Business is the process of managing risk in pursuit of a goal. At every moment, you are risking company resources to create value. Too much risk and you could go broke; not enough risk and you will underperform. The goal is for your organization to take the right amount of risk.
But not just you in finance; everyone needs to take the right amount of risk, and that implies driving risk-based decision-making into all levels of activity in your organization. You can do this if you can overcome some of the common challenges that companies face when embarking on this journey.
The first challenge is ensuring management commitment and support of risk management programs. It’s quite common in today’s lean operating environment to slash the cost centers, or non-revenue producing departments, including risk management and other quality control functions. While cost cutting is inevitable, it’s critical to have senior management champion risk management as an asset for smart top-line growth while protecting the bottom line as well. Strong tone at the top is a key pillar for any successful risk management function.
One reaction to this trend is to push ownership of risk away from risk centers to the daily operators. To delve into jargon, there are usually three lines of defense in a risk management program:
- The daily operators who run the business
- Compliance groups who design the risk frameworks and applications
- The audit function that provides assurance that the framework is implemented.
The trend is to empower the first line to know, measure and report on risk instead of deferring that to the second line, which previously had responsibility for this work. This has the benefit of moving risk management to process owners without creating overhead costs.
The second most common challenge is tying risk management to a company’s overall strategic goals and objectives. According to the Committee of Sponsoring Organizations of the Treadway Commission (COSO)’s June 2016 proposed update to its ERM framework, aligning risk with strategy makes it easier to develop a risk program “fit for purpose,” or designed for the unique capabilities of your organization. For example, your employees need to clearly understand their roles in achieving goals and objectives so that they can act as the human firewall and monitor key risk metrics.

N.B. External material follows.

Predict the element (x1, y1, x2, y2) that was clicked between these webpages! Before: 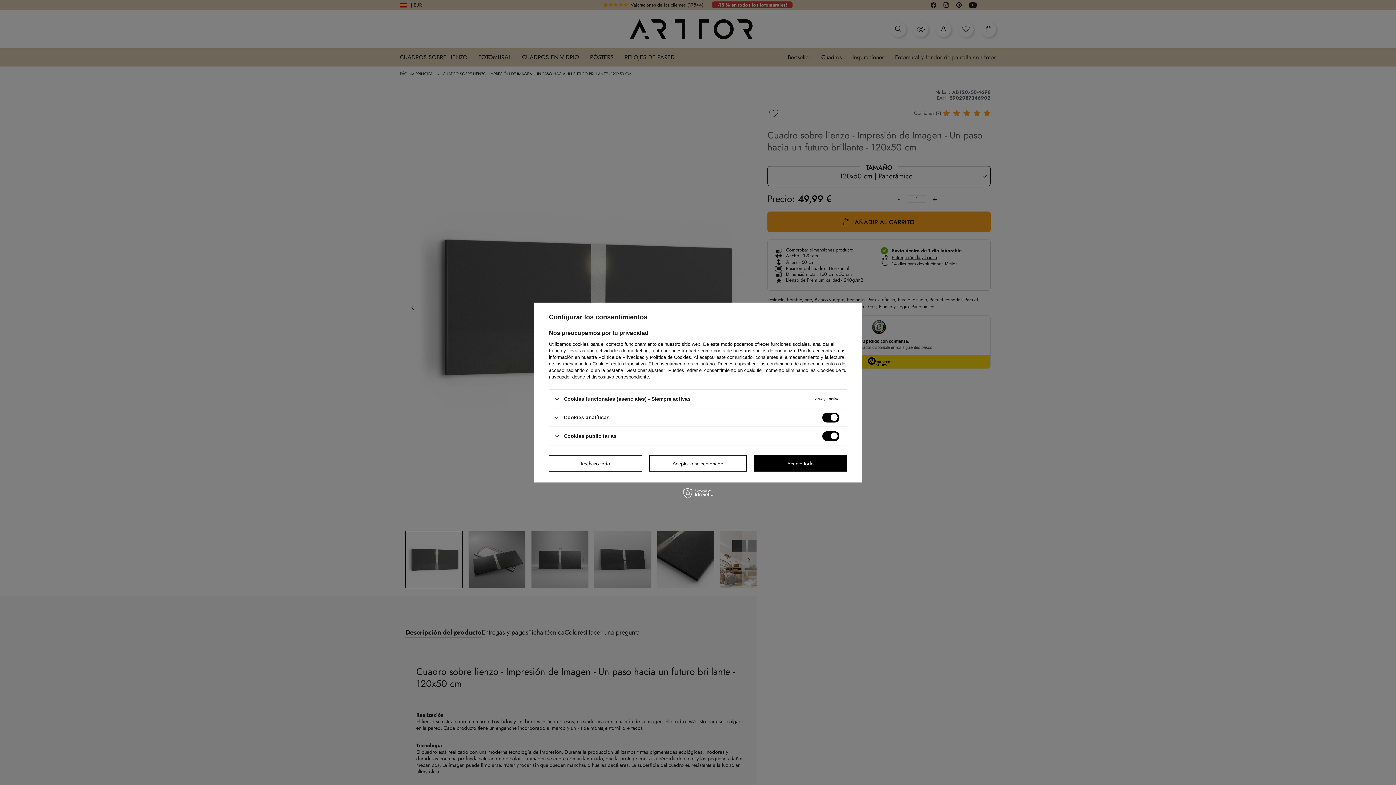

This can happen at multiple levels throughout the organization. At a strategic level, this may involve writing risk scenarios or creating stress tests to see how the forecast or liquidity might respond. At a tactical level, it might be about backups and redundancies for delivering products and services. Redundancy is expensive, so as financial analysts, we must remember that a strict cost-benefit analysis based on quantitative analysis may not capture the strategic benefit of risk mitigation adequately.
The third challenge companies face is implementing risk management standards that create a repeatable and sustainable process. Simply put, understanding one’s risk profile or risk appetite allows business leaders and line management to make consistent risk-based decisions in pursuit of value.
It is extremely hard to create your own risk methodology, especially since effective implementation requires a standard taxonomy for the business. Fortunately, a variety of frameworks exist to create value through risk management. It is helpful to have a unified view of risk management through a framework such as COSO or ISO 31000 that will help to define a company’s risk appetite and link risks to goals. This ties in with FP&A’s need to align finance, strategy and capital.
The fourth and final challenge is to consistently evaluate current risk programs to ensure they are continuously improving and that the risk standards they are implementing are still relevant to the risk they are looking to manage or mitigate. Risk management is an ongoing exercise that offers the opportunity for analysis and improvement over time.
This is the corollary to having a standard framework in place—it now becomes possible to measure and report through defined channels. This fits in with FP&A’s mandate of performance measurement and management reporting. Organizations can capture data on key risk indicators and specific incidents and review them at the operational level or in risk review committees. There are many software solutions that allow for the measurement, tracking and reporting of risk. FP&A needs to keep track of key risks in order to alert management and prepare a flexible response.
You can build a risk-based culture by driving risk thinking into the daily actions of your company. Building a risk-based capability requires ownership by your people at the front lines of operations; processes and standards designed to link risks to strategy in daily operations, and technology can be deployed to support risk decisions and monitoring.